→ **The problem**
From the entries below, pull out each line where "logo" appears.

_____

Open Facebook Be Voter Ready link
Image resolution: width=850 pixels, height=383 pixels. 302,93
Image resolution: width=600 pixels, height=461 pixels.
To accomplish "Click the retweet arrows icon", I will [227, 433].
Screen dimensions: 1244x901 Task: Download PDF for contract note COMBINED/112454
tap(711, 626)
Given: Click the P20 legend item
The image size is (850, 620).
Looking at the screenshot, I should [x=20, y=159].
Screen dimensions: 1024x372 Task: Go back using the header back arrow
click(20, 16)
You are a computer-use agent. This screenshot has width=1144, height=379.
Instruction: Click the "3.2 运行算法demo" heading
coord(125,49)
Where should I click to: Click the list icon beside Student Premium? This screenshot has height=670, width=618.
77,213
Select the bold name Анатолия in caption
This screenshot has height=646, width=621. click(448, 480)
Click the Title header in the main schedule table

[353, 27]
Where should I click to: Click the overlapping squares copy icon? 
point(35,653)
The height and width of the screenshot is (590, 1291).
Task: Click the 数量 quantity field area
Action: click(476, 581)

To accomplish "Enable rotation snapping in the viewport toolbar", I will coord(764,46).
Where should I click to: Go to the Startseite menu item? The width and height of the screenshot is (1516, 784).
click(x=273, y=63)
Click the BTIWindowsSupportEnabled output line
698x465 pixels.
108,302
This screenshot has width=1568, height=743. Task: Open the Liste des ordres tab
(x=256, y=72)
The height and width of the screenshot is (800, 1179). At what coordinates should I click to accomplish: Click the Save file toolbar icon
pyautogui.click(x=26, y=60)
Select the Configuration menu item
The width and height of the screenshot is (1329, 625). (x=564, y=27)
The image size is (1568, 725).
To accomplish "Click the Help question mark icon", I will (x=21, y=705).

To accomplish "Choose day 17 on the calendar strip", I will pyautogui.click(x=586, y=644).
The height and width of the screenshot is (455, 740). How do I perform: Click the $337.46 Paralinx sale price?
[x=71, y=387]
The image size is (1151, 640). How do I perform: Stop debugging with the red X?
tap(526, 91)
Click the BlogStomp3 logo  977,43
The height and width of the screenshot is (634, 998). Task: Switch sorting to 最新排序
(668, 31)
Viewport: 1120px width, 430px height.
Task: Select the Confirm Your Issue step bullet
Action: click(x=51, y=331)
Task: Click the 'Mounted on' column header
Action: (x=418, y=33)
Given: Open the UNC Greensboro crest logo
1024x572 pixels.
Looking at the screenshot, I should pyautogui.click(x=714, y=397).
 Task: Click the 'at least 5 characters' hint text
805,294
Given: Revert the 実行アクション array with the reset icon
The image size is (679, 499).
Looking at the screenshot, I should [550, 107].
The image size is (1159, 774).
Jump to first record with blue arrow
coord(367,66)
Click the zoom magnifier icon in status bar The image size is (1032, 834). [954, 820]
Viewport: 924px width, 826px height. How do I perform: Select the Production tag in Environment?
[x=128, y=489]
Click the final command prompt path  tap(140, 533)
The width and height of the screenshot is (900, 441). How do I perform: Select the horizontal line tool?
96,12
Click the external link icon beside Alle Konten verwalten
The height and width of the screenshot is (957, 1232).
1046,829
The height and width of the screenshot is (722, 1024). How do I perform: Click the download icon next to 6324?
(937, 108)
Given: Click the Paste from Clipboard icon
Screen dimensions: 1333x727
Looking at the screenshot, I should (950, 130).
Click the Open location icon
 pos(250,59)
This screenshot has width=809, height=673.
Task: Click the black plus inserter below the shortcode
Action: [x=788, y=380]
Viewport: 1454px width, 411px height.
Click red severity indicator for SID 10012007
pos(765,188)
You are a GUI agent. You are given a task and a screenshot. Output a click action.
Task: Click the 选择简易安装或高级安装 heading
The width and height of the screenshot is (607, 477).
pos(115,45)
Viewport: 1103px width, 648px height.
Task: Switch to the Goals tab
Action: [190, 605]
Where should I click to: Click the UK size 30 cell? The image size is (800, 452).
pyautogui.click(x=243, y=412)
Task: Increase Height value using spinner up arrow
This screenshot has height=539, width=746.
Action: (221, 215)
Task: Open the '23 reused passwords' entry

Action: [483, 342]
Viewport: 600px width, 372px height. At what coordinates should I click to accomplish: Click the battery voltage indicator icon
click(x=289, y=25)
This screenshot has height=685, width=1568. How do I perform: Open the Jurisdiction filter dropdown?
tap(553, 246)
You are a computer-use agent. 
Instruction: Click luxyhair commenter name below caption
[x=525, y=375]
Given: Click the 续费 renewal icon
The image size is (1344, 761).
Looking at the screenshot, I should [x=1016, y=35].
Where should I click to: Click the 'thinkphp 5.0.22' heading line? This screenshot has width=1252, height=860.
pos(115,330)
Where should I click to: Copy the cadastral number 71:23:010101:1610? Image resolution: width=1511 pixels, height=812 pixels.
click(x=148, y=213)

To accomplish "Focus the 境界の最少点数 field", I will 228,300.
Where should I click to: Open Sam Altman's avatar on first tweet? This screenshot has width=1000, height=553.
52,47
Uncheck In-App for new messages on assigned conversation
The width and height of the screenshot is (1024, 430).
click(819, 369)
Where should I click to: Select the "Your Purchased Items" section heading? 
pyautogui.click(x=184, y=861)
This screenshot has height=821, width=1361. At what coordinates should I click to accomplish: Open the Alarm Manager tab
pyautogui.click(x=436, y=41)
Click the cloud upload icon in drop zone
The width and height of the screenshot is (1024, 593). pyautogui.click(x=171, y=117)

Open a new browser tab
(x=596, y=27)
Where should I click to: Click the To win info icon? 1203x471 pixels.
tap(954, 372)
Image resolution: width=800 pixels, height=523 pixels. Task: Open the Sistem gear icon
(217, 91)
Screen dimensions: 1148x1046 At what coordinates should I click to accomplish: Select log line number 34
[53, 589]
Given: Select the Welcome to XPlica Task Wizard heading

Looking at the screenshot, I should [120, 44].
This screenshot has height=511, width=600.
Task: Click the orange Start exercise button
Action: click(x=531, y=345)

_____

→ **Solution to the exercise**
Click the BlogStomp3 logo  977,43
Given: Open the UNC Greensboro crest logo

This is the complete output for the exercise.